About this exercise:
Search the records for the string "agent", and show each line where it appears.

Input data:

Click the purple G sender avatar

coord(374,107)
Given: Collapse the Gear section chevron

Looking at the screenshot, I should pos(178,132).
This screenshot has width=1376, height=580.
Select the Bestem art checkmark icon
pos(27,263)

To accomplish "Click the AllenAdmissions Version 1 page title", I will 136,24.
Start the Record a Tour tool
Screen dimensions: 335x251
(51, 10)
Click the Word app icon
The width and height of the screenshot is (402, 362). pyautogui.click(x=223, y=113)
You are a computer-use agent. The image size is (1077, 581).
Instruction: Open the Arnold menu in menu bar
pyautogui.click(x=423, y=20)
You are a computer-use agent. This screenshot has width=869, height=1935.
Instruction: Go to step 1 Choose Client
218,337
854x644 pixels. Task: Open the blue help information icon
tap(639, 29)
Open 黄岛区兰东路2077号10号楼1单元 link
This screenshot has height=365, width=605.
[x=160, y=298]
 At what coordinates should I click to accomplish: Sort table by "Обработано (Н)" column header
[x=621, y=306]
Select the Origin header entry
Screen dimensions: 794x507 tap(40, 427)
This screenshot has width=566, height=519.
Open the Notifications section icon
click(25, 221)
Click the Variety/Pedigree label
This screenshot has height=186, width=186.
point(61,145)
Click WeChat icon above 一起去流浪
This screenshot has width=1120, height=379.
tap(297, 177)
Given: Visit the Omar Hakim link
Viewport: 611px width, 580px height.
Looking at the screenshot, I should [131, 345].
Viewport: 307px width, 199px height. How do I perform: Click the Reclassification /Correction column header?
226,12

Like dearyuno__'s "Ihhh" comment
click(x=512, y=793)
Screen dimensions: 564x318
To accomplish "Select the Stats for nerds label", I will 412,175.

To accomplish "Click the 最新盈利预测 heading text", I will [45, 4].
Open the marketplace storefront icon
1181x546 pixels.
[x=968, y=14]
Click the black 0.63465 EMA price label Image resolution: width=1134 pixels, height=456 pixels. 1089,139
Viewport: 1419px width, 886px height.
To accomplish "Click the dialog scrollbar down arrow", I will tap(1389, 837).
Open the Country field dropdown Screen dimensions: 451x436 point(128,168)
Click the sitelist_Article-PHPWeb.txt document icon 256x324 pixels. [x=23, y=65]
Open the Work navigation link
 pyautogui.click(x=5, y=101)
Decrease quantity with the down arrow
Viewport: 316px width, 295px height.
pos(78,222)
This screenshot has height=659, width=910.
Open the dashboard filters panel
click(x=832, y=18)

Solution to this exercise:
You are a computer-use agent. The image size is (1077, 581).
You are a computer-use agent. This screenshot has width=869, height=1935.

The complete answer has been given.